*TASK DETAILS:*
Nothing but the lines from the line with "Viewport: 930px width, 570px height." through the end of the data is to be copied, and each is to be copied exactly.

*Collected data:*
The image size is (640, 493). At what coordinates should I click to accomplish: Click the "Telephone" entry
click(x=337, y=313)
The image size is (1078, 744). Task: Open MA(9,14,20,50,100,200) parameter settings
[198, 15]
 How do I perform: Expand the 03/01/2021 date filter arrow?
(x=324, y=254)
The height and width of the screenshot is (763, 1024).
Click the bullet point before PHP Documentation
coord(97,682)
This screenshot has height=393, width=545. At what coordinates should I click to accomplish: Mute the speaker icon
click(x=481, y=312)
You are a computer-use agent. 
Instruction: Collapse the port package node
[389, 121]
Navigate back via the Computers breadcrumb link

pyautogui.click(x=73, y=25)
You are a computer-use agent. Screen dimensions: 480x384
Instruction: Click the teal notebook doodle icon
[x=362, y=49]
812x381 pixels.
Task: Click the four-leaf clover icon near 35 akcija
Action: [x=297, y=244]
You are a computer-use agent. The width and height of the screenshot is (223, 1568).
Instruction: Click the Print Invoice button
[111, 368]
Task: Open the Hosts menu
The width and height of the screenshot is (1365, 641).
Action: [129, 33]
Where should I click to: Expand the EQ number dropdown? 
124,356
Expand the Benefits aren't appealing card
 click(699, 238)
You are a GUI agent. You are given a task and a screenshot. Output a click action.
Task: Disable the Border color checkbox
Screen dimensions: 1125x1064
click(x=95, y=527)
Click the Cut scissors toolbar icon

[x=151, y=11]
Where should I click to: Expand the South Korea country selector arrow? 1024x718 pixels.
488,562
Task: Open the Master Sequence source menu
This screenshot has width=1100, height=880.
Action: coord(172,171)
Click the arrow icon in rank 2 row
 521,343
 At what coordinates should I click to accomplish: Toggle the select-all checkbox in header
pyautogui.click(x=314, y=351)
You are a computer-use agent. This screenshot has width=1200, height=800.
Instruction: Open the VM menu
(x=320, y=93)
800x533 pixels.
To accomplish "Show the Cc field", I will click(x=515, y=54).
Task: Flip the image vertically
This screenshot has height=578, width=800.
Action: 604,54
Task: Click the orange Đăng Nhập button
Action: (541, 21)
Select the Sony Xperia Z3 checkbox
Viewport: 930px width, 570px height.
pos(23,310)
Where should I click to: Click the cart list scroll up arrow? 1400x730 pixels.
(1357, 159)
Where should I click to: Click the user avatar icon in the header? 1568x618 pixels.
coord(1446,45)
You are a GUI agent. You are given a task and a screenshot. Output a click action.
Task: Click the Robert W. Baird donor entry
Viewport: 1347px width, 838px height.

*RESULT OF THIS EXERCISE:*
Viewport: 930px width, 570px height.
pos(23,310)
Where should I click to: Click the cart list scroll up arrow? 1400x730 pixels.
(1357, 159)
Where should I click to: Click the user avatar icon in the header? 1568x618 pixels.
coord(1446,45)
You are a GUI agent. You are given a task and a screenshot. Output a click action.
Task: Click the Robert W. Baird donor entry
Viewport: 1347px width, 838px height.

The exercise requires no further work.